止まった時間といい、原始的な門晶術といい、明らかに俺の身体の中で異変が起こった。それが一体何だったのか、物思いに耽る俺を現実に引き戻したのは、誰かに引っ張られた袖の感触だった。
「シューちゃん、怪我治すよ」
「は? そんなのルゥ婆のが先――」
「いいから言う通りにさせてぇ!」
普段のリリカからは想像も出来ないはっきりとした物言いに俺が驚いている隙に、リリカは俺の折れた左腕に手の平を掲げる。

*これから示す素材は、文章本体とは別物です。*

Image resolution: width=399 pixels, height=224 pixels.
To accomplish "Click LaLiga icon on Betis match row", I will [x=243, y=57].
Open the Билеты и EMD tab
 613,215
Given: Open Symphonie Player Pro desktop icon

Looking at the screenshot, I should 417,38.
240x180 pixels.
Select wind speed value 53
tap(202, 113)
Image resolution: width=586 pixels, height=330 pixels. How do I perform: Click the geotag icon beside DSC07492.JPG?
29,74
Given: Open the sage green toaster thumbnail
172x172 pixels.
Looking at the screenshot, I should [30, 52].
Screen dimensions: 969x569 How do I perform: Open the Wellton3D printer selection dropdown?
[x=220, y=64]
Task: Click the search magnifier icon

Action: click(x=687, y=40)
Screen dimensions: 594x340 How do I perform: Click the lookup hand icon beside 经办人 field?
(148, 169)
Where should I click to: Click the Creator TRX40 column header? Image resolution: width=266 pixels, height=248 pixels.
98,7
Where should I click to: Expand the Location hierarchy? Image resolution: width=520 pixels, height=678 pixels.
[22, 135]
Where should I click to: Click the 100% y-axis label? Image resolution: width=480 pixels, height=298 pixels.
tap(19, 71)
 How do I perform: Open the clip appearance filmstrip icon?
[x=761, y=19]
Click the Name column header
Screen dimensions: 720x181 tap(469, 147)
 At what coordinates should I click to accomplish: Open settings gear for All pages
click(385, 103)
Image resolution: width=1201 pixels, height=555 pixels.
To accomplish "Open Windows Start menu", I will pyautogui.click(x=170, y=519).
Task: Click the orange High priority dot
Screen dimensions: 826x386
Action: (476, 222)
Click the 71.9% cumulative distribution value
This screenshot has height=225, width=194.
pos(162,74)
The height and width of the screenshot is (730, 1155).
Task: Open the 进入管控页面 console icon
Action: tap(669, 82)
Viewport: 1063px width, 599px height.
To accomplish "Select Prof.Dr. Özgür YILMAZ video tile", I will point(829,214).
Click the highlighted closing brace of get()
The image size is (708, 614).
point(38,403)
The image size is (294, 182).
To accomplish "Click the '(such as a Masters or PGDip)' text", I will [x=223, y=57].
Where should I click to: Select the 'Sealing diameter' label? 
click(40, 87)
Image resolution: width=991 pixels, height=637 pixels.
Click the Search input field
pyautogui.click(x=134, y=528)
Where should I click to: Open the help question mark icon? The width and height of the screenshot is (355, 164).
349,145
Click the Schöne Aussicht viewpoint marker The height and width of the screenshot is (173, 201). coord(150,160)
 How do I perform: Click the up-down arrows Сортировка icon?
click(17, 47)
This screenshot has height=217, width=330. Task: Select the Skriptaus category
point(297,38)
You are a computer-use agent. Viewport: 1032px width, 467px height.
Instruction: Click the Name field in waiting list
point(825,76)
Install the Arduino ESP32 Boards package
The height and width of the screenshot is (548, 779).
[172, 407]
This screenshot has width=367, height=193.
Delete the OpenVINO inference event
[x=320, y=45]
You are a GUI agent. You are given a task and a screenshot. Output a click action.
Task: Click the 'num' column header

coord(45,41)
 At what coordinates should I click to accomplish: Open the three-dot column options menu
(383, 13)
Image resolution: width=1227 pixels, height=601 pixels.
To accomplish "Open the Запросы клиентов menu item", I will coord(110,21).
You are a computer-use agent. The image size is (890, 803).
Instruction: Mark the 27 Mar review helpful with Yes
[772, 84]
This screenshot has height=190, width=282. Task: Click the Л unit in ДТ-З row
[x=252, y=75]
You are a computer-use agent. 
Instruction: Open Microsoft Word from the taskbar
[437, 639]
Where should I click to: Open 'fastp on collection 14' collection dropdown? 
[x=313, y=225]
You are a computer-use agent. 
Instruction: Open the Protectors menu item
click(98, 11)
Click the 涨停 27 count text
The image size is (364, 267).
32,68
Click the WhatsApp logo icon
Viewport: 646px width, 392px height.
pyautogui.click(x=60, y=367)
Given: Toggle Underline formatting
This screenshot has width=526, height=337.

「大地に微睡(まどろ)む我らが母よ、吾が願い、日々の祈りを糧として叶えたまえ……彼の者の苦痛を取り除きたまえ――」
リリカが祈りの言葉を唱えると、その手の平が淡く緑色に輝き、俺の身体に残っていた痛みが温もりに洗い流されていくのがわかった。
「……なんで、俺が先なんだよ……」
薄い色の唇を引き結んで黙ったままのリリカに尋ねる。答えは期待していなかったが、案の定、答えは帰ってこない。
光が収まると、左腕に感覚が戻っていた。軽く動かしてみても、なんの違和感もない。
治してもらっておいてなんだからこれは口にしないけど、ついさっきまで感じていた痛みがなくなるってのはなんだか変な気分だ。まるで悪い夢でも見ていたかのようで、自分の身体が信用できなくなりそうだ。
回復魔法……これはちょっと、便利すぎて危険な気もするな。頼り過ぎたら油断に繋がるかもしれない。
「ばばさまがシュー様を先に治せって~……」
それが先程の質問の答えなのだと気付いて、俺は強張っていた表情を和らげてその頭を撫でてやった。
「そっか、ありがとう、もう十分だから早くルゥ婆を治してやらないと」
「うん~……」
さ、次はルゥ婆を治す番だ。浮かない顔のリリカを引きつれて、ルゥ婆の元に駆け付ける。
ルゥ婆の状態は想像以上に酷かった。
はたから見ていた分にはただ噛みつかれていただけだったのに、肩口から足の付け根までルゥ婆の枯れ木みたいな右半身は真っ赤に染まり、引き裂かれた法衣と肉体の区別がつかないほど惨憺たる有様だった。磨り潰されたかのような状態に目を背けたくなるのを我慢して、ルゥ婆のそばに屈み込む。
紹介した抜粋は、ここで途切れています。